Bush has been schooling her daughters on doughnut types since they were three years old and will soon get to do the same for Boulder, serving up yeast, cake and filled varieties alongside the French. “We will do them all,” she reports, and those with a sweet tooth can also look forward to tasting bake house offerings as well as plated desserts, cakes using food-based colors, locally sourced ingredients, and organic ice cream with homemade toppings like crushed saltine toffee and natural marshmallow fluff.
Working on the renovation and building process at the moment, the Bakehouse & Creamery menus have been ready to go for months now after 15 years in the making. “I have all my favorite recipes that I have developed over the course of my career,” she explains. “There will be a lot of new ones, of course.”
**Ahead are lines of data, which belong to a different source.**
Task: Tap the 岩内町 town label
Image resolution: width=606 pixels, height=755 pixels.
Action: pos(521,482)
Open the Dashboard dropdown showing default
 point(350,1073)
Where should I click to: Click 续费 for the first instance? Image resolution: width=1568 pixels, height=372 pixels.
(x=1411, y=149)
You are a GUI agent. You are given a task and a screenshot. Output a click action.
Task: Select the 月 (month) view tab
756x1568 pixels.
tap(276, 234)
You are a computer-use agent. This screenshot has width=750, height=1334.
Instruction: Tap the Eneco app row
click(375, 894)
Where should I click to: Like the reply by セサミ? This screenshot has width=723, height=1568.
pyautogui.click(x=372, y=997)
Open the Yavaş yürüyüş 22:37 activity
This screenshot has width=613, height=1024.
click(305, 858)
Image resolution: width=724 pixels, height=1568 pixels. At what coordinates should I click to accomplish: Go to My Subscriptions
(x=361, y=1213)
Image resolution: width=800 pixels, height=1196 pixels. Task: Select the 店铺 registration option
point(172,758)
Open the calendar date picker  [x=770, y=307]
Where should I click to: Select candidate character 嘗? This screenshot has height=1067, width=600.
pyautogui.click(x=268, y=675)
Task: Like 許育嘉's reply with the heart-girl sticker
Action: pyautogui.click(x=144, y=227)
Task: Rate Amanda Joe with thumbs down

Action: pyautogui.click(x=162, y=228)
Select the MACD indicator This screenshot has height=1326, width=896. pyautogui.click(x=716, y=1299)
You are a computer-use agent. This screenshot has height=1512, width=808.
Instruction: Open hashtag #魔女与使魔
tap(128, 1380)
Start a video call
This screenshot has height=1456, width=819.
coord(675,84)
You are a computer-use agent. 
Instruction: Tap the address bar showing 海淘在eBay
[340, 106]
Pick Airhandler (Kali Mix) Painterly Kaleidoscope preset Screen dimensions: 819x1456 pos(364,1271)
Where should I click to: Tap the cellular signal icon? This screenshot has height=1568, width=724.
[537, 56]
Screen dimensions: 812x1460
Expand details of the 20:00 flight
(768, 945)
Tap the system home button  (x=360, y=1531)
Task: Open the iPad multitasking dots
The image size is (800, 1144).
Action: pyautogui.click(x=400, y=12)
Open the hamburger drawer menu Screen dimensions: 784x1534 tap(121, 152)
The Bakehouse & Creamery is a venture in conjunction with and adjacent to Lucky’s Market—the first to jump on board and buy cookie dough from Bush’s former business, Ice Box Bakery. “He is known for that, to really give local food companies a platform to launch,” she says of Lucky’s owner, Bo Sharon. “He is a savvy business person and really involved in the community. So our friendship started a few years back. When he mentioned wanting to do a bakery, we started talking.” By nature, Bush considers herself a baker, not a business person. “I believe Bo and I will make good partners in this respect.”
Good partners in good food. Right up the way in my north Boulder neighborhood, I’m really banking on that doughnut diet plan panning out for me; I think I’ll be needing it to offset everything else I plan to eat come October.